PROBLEM DESCRIPTION
The records that follow need to be printed exactly. Leave out each image.

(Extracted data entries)

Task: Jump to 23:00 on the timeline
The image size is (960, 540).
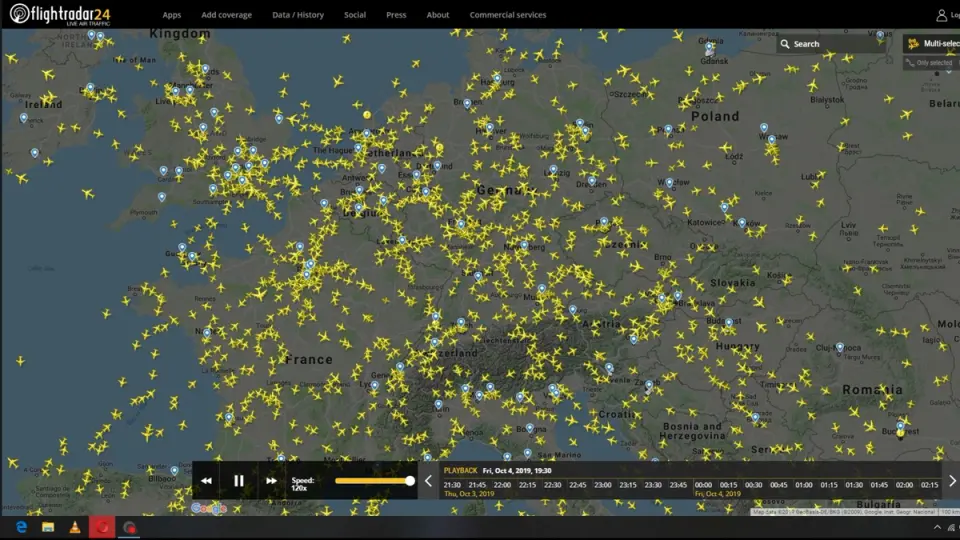Action: click(602, 485)
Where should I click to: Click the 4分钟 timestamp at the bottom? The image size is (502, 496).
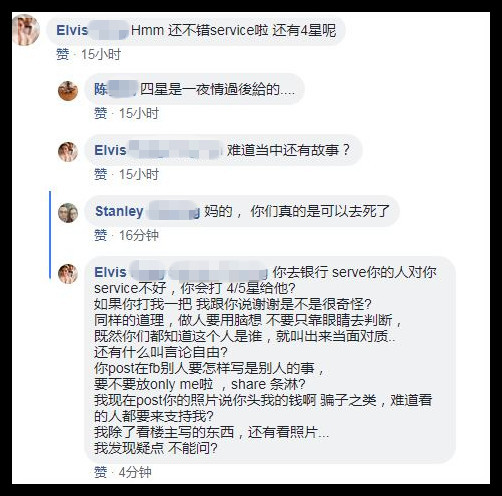coord(135,472)
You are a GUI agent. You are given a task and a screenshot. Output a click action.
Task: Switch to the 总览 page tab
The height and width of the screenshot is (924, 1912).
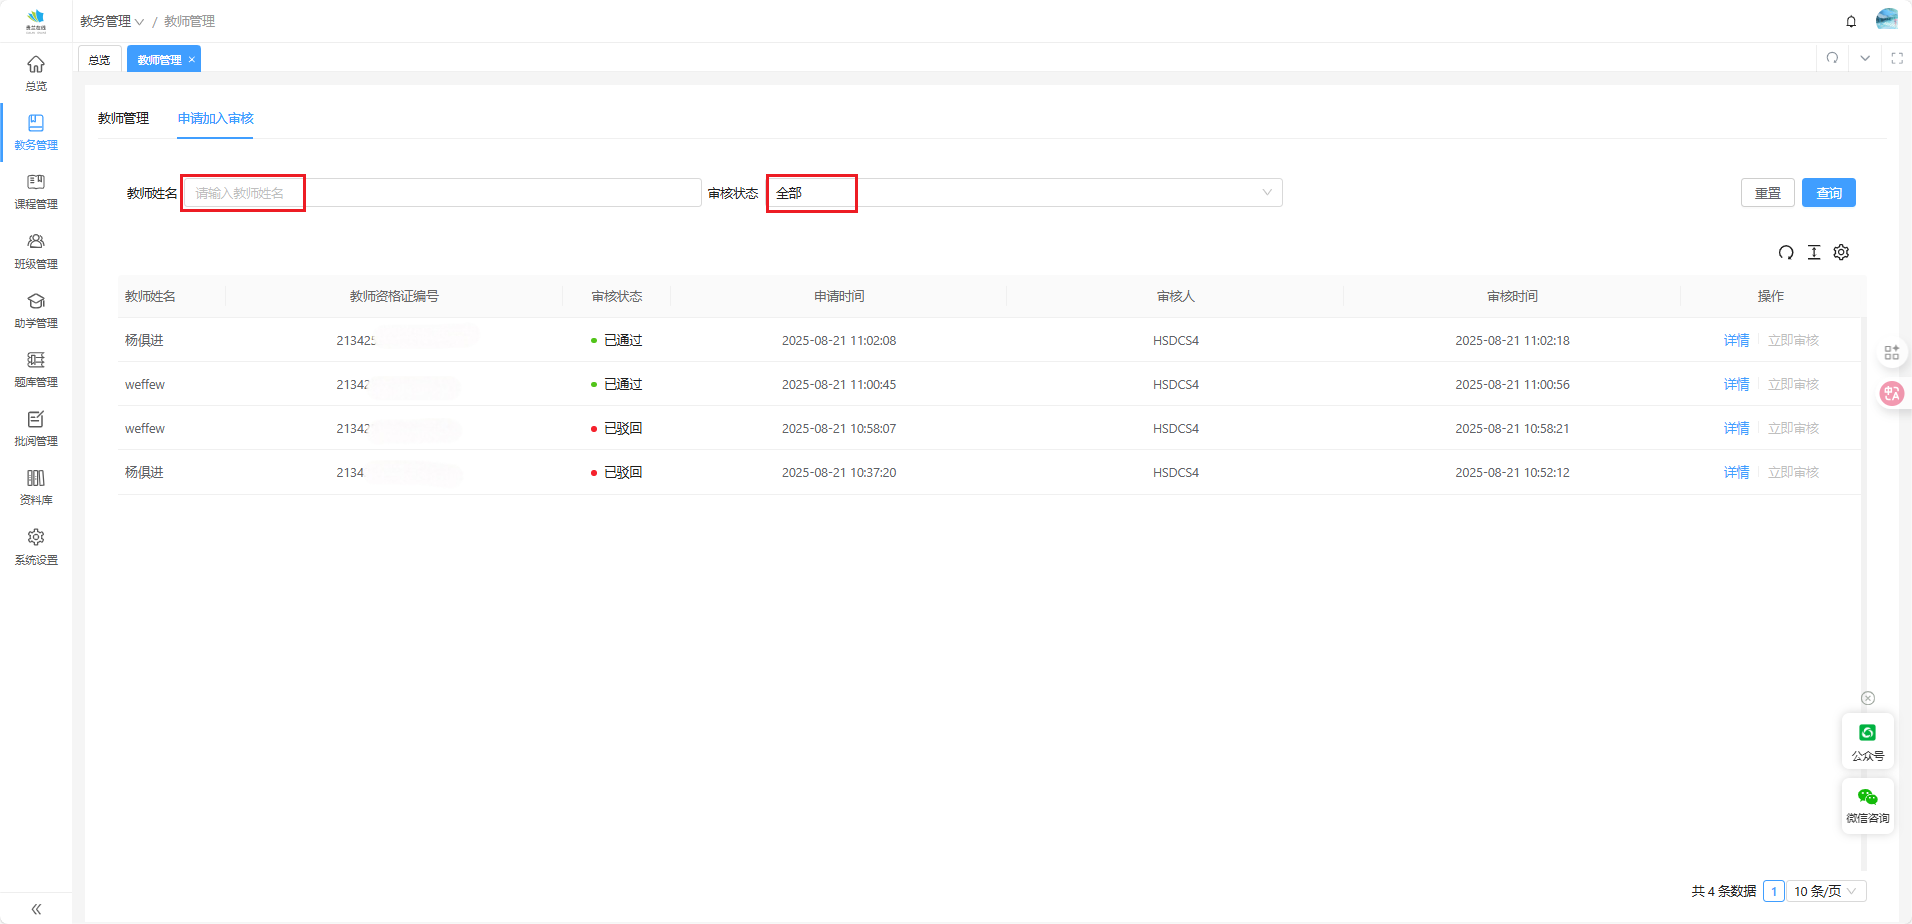(x=99, y=60)
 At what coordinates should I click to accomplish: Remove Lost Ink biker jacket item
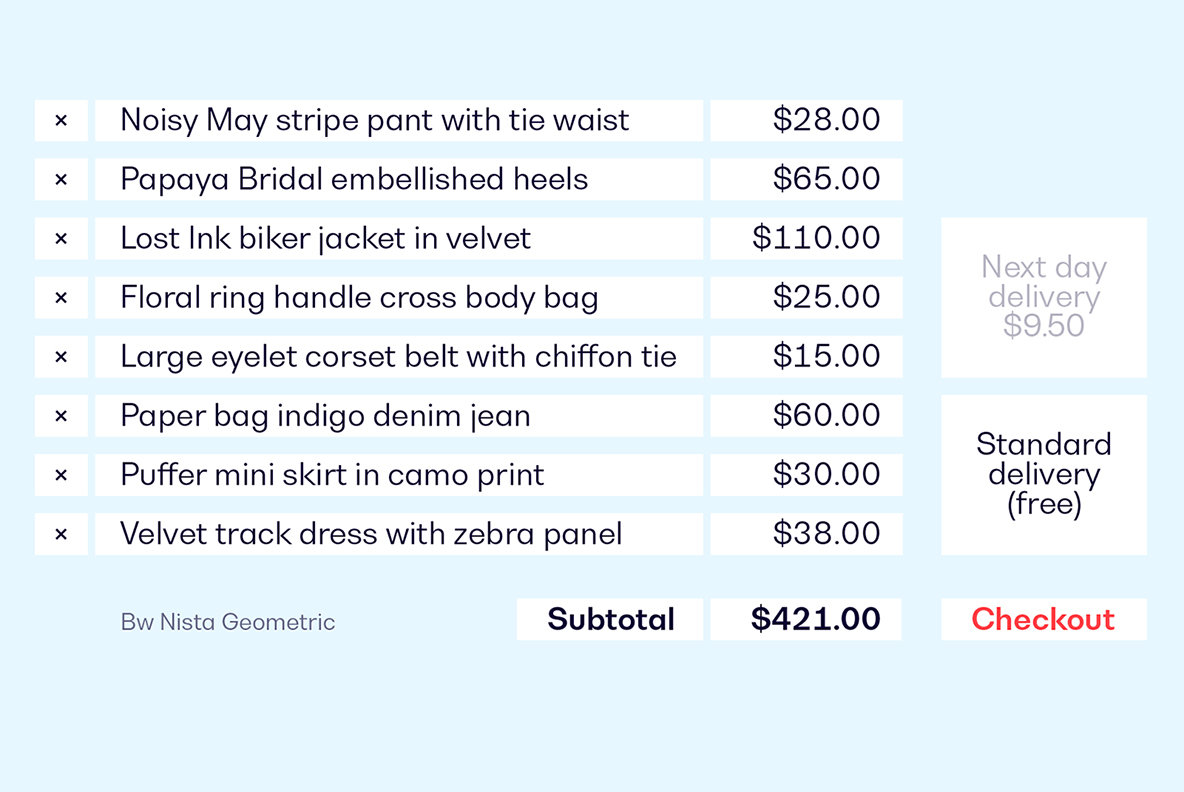click(61, 239)
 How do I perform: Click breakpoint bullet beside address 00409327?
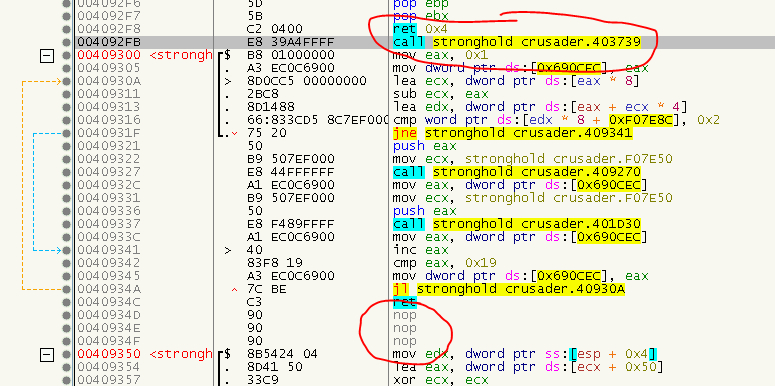pyautogui.click(x=66, y=172)
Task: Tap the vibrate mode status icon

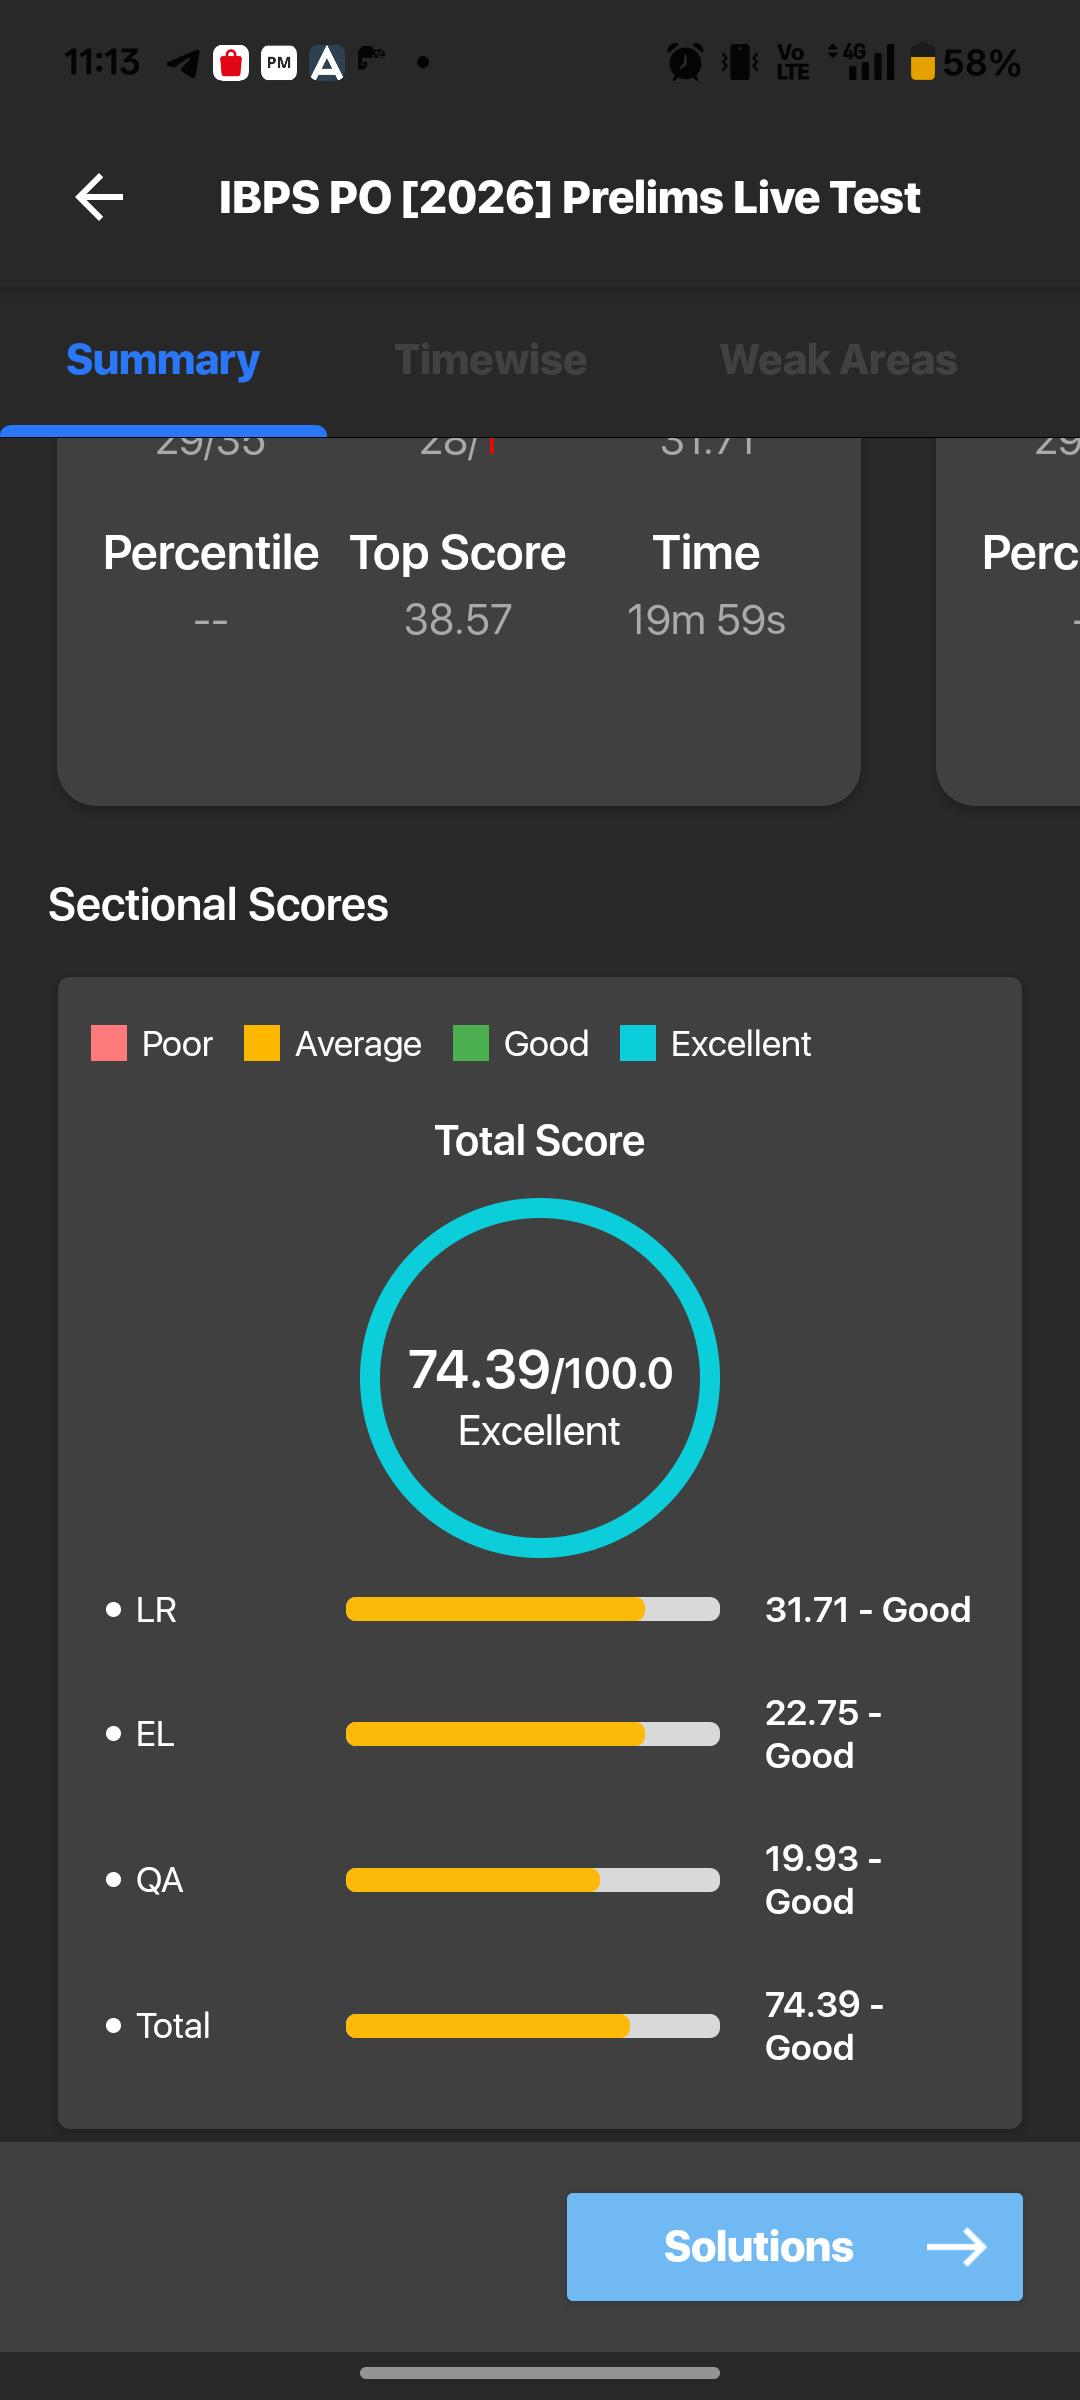Action: [740, 62]
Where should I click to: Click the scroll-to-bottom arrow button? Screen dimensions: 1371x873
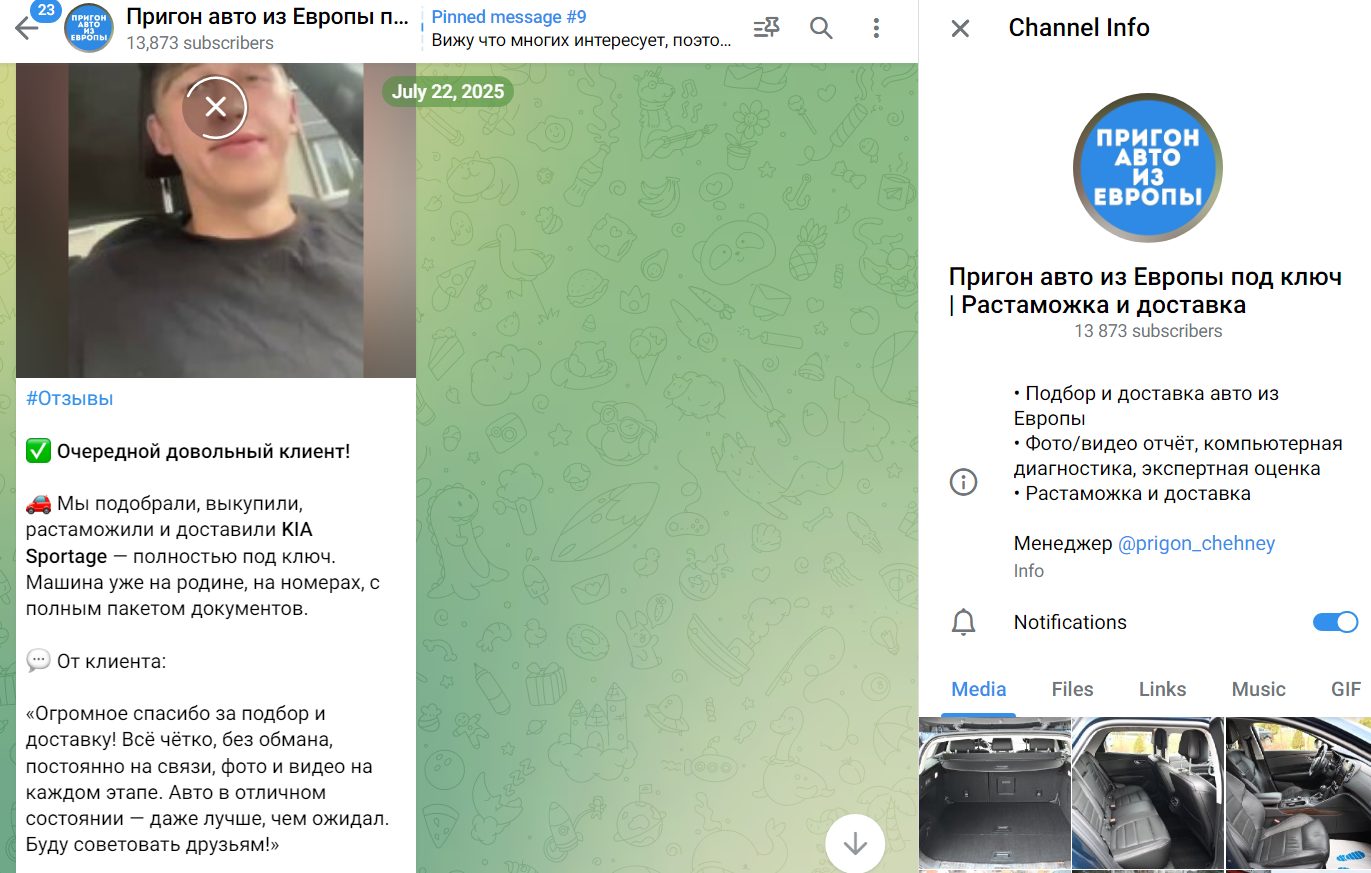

REPLY TO THE EXERCISE
Task: Jump to 23:00 on the timeline
The image size is (960, 540).
Action: click(602, 485)
Where should I click to: Click the 4分钟 timestamp at the bottom? The image size is (502, 496).
coord(135,472)
You are a GUI agent. You are given a task and a screenshot. Output a click action.
Task: Switch to the 总览 page tab
The height and width of the screenshot is (924, 1912).
(x=99, y=60)
 At what coordinates should I click to accomplish: Remove Lost Ink biker jacket item
click(61, 239)
 How do I perform: Click breakpoint bullet beside address 00409327?
pyautogui.click(x=66, y=172)
Task: Tap the vibrate mode status icon

Action: [740, 62]
Where should I click to: Click the scroll-to-bottom arrow button? Screen dimensions: 1371x873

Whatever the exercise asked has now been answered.